## Begin

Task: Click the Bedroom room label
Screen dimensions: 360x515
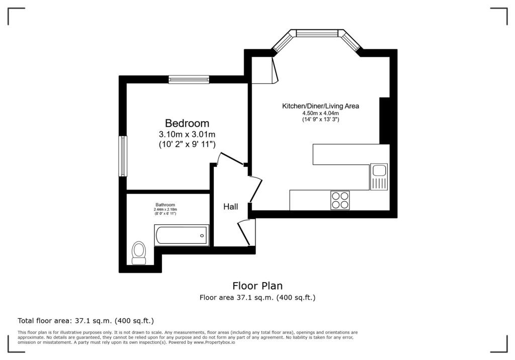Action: [x=187, y=123]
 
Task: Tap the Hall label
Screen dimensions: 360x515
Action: [x=231, y=207]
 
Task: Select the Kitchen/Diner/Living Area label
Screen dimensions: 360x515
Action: [x=320, y=106]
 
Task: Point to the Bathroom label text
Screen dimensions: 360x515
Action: [x=165, y=205]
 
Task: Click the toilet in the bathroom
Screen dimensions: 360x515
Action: [x=138, y=252]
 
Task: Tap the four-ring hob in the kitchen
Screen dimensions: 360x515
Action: [x=340, y=200]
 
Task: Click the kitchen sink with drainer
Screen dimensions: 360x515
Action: [x=379, y=176]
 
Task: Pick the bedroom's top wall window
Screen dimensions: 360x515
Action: [x=189, y=79]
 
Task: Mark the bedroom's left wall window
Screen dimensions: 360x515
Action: [x=123, y=156]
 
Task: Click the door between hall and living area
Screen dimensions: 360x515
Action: [x=256, y=189]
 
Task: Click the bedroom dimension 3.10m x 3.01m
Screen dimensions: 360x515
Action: [x=187, y=134]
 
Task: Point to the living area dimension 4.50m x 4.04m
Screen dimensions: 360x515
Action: [x=320, y=114]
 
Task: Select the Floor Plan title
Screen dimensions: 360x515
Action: [x=258, y=286]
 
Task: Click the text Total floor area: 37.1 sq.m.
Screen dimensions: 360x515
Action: [x=85, y=320]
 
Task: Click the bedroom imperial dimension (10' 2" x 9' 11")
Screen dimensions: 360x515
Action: [x=187, y=144]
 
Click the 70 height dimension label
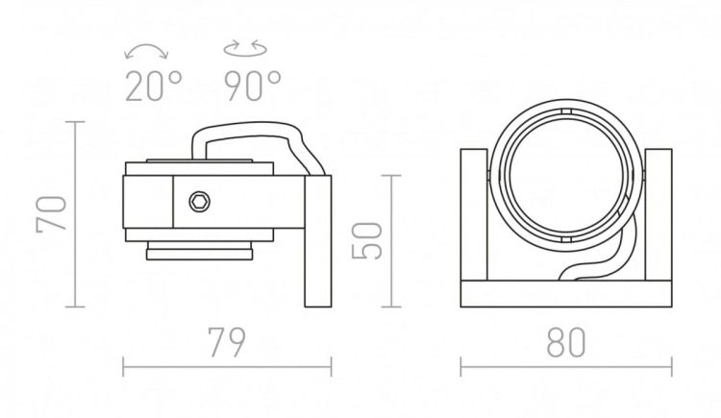click(x=52, y=213)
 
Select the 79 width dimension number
click(x=227, y=343)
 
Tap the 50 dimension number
click(x=367, y=241)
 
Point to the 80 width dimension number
click(x=566, y=343)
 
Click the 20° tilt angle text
click(x=154, y=86)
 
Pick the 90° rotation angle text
click(x=253, y=86)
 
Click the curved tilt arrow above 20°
click(x=147, y=50)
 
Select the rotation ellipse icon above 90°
click(x=245, y=49)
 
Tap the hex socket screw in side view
click(x=200, y=202)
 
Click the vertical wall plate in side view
click(x=318, y=241)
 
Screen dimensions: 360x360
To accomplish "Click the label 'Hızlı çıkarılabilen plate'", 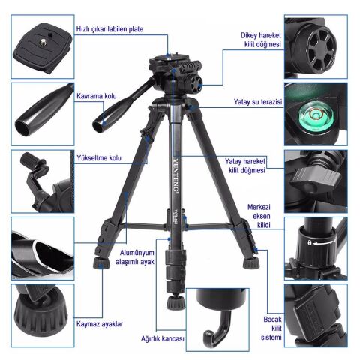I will point(110,30).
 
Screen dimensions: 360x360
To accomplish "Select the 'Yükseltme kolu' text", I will point(98,158).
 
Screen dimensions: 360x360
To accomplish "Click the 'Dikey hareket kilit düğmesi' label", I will point(260,40).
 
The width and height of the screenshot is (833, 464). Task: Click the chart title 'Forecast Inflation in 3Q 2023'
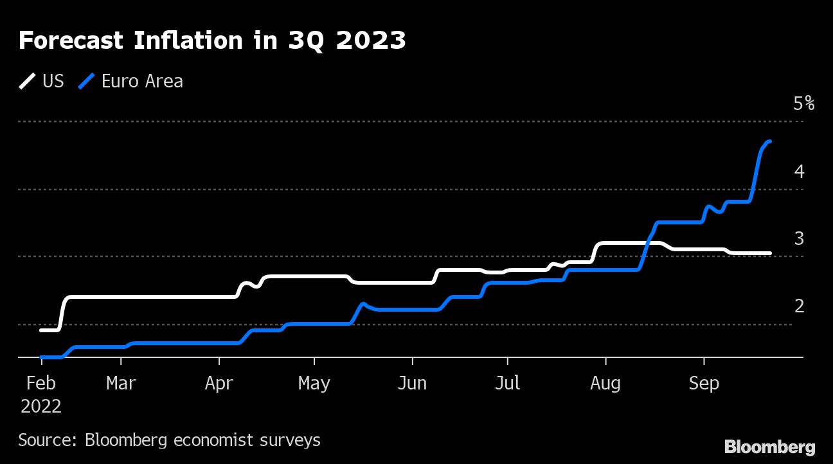(x=212, y=40)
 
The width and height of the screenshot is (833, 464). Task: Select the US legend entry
(x=42, y=81)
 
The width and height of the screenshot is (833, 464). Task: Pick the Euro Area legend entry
(x=131, y=81)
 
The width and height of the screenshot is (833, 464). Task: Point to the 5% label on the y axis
(x=803, y=103)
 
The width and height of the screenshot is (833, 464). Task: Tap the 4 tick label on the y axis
(x=799, y=171)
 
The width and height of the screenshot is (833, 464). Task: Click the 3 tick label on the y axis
(x=799, y=238)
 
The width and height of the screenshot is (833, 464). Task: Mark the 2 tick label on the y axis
(x=799, y=306)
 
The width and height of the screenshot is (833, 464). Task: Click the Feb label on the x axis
(x=41, y=384)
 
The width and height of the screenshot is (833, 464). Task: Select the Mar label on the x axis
(x=121, y=384)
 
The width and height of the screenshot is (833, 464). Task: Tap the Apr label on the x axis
(x=219, y=384)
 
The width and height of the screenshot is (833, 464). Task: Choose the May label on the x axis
(x=314, y=384)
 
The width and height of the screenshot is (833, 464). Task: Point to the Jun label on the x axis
(x=412, y=384)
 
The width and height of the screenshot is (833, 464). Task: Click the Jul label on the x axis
(x=508, y=384)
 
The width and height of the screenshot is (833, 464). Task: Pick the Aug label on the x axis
(x=605, y=384)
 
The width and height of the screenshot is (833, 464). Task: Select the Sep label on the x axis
(x=704, y=384)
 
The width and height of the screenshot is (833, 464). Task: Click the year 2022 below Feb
(x=41, y=407)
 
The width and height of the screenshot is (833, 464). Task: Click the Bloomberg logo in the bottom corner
(x=769, y=447)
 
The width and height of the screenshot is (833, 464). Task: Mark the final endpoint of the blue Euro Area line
(x=770, y=141)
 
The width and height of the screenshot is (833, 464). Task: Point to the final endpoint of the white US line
(x=770, y=253)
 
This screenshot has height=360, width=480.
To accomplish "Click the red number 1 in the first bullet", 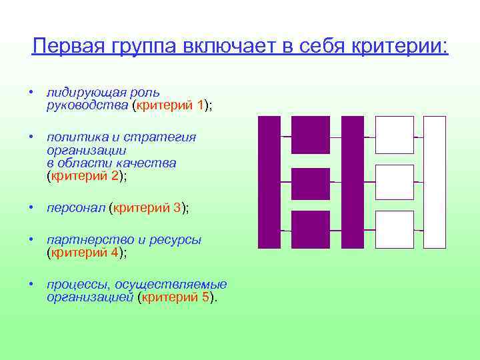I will point(201,105).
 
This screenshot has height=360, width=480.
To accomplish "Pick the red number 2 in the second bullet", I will point(115,177).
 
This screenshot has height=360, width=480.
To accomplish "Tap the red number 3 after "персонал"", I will point(177,208).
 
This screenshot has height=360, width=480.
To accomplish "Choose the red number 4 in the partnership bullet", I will point(115,253).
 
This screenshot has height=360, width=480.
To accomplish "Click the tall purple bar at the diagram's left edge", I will point(269,182).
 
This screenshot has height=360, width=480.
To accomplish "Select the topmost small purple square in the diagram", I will point(311,135).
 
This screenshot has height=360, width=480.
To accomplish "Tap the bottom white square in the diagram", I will point(395,229).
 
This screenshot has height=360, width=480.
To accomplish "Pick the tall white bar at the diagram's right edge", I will point(435,182).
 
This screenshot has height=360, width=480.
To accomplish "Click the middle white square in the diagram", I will point(395,182).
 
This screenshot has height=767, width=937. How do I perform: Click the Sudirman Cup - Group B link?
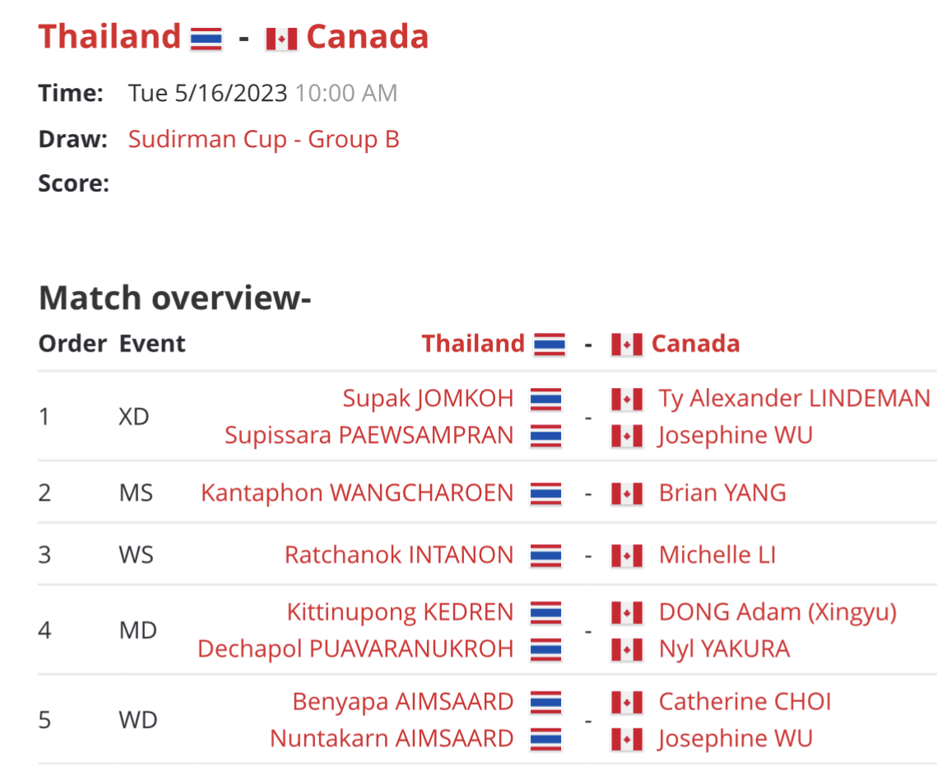(x=263, y=139)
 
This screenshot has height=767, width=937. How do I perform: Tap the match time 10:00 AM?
(x=346, y=93)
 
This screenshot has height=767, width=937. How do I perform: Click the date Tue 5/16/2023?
(x=208, y=93)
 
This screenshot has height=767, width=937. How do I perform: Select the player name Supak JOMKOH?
(x=428, y=399)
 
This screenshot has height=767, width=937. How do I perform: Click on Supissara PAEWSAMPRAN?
(x=369, y=436)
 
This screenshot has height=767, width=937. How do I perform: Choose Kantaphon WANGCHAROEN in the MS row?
(x=357, y=493)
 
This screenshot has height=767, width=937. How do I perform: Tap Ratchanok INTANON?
(x=399, y=555)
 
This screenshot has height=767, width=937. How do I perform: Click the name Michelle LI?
(x=717, y=555)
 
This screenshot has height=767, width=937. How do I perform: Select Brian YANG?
(x=722, y=493)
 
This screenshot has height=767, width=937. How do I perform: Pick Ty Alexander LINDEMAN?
(x=794, y=399)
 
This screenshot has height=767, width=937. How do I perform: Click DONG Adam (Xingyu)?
(x=777, y=612)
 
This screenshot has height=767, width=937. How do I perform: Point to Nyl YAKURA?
(x=724, y=649)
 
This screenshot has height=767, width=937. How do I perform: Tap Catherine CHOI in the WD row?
(x=744, y=702)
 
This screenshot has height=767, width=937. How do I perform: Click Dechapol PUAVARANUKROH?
(x=355, y=649)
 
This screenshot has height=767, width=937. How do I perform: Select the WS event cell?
(x=137, y=555)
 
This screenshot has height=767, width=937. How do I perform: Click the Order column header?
(x=73, y=344)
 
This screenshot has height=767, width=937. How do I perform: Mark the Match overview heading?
(x=175, y=298)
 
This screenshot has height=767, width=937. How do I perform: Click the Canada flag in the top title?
(x=281, y=39)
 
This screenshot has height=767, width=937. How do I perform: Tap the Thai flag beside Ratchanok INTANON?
(x=545, y=556)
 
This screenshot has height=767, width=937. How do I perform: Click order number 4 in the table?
(x=44, y=631)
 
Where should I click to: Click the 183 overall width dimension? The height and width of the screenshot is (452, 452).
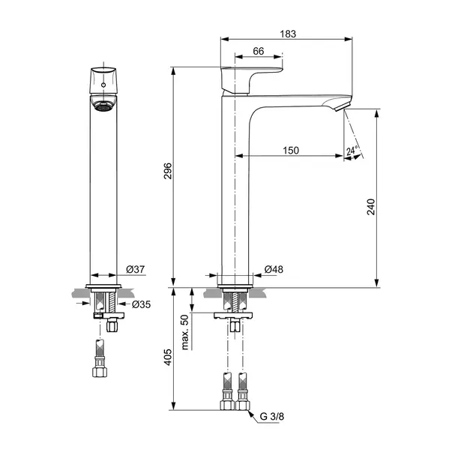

## End

> _TASK BRIEF_: Rewrite the data from the start through the line containing "Action: [x=256, y=189]", changing "Click" to "Press" and keeping everything else the same. Omit the pictures from your answer.

> _EXERCISE SOLUTION_:
Task: Press the Bedroom room label
Screen dimensions: 360x515
Action: [x=187, y=123]
 
Task: Tap the Hall label
Screen dimensions: 360x515
Action: [x=231, y=207]
 
Task: Select the Kitchen/Diner/Living Area label
Screen dimensions: 360x515
Action: [x=320, y=106]
 
Task: Point to the Bathroom label text
Screen dimensions: 360x515
Action: [x=165, y=205]
 
Task: Press the toilet in the bathroom
Screen dimensions: 360x515
Action: [x=138, y=252]
 
Task: Tap the four-ring hob in the kitchen
Screen dimensions: 360x515
Action: [x=340, y=200]
 
Task: Press the kitchen sink with drainer
Screen dimensions: 360x515
Action: [x=379, y=176]
 
Task: Pick the bedroom's top wall window
Screen dimensions: 360x515
Action: [x=189, y=79]
 
Task: Mark the bedroom's left wall window
Screen dimensions: 360x515
Action: [x=123, y=156]
 
Task: Press the door between hall and living area
Screen dimensions: 360x515
Action: [x=256, y=189]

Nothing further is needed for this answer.